Following a deceitful evangelical minister, the film reveals the tumultuous events that arise as a result of the minister feeling a need to reveal his fraudulent actions in his final exorcism, which he agrees to be filmed by a documentary crew. Bell plays the sheltered and conservative Nell Sweetzer, a role which was physically demanding from the get-go.

“For both the audition and the call-back, I was exorcised. They were summoning this demon out of me and I was lying down on the carpet in West Hollywood with this man above me. I was convulsing and just thinking that my parents would be so proud of me,” jokes the actress.

Patrick Fabian plays the charismatic role of Cotton Marcus, the troubled evangelical minister living a lie by pretending to cure supposed victims of possession. Says Fabian, “What my character has been doing is mostly a sham, and so he feels the need to come clean. I invite a film crew to witness what I do and how I do it in order to expose the lies I’ve been perpetuating.”
Directed by Daniel Stamm, the film is shot primarily in pseudo-documentary format, effectively utilising hand-held devices to capture a disjointed, raw intensity. But before you sigh and say you’ve seen it all before, the documentary film style of ‘The Last Exorcism’ is used with tact, intelligence and creativity, enhancing the story and allowing the actors to tell the tale, not merely the camera device. It’s far more impressive than any ‘Paranormal Activity’ or ‘Blair Witch Project’.

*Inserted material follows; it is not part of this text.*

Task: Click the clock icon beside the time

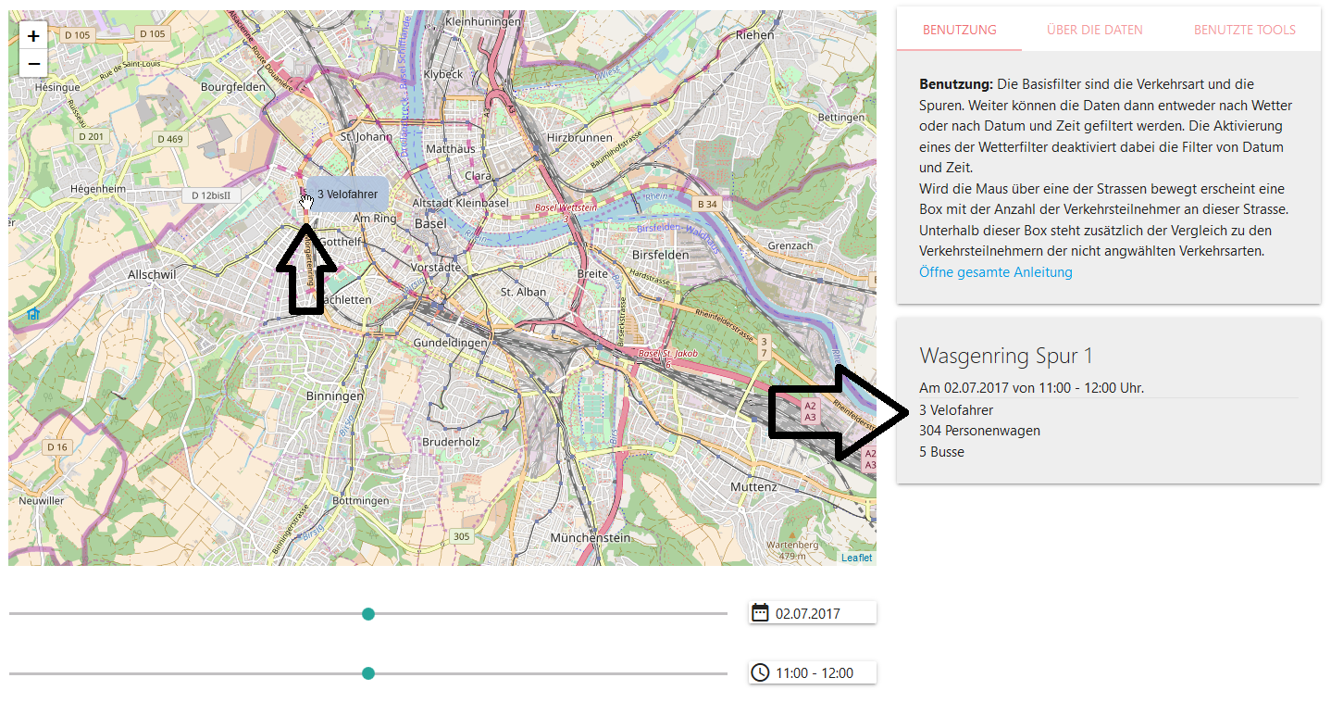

“‘The Last Exorcism’ makes the audience feel extremely vulnerable,” tells Bell. “You’re following this reverend and when he begins to doubt his façade, and to crack, the audience too begins to feel vulnerable and exposed. It has so many turns, it’s very scary. And it’s such a different breed of horror film.”

Tackling the contentious debate surrounding religious fundamentalism and demonism, it’s impossible not to ask both Bell and Fabian’s views on the always topical subject. Says Bell, “I read everything I could possibly get my hands on, I listened to everything, I talked to a lot of people. I also went to a lot of Baptist Churches in the deep valley. When I started, I doubted that possession could be real. I started listening to tapes of actual exorcisms and watching things, and then a voice would come out that is neither female, male, human or even animal and you don’t know what it is. You get goose-bumps. I think I believe more now than what I did going into it. It [the film] borders on the power of suggestion as opposed to actual possession. It’s a tricky, tricky subject but what I’ve read certainly makes me question everything a little more.”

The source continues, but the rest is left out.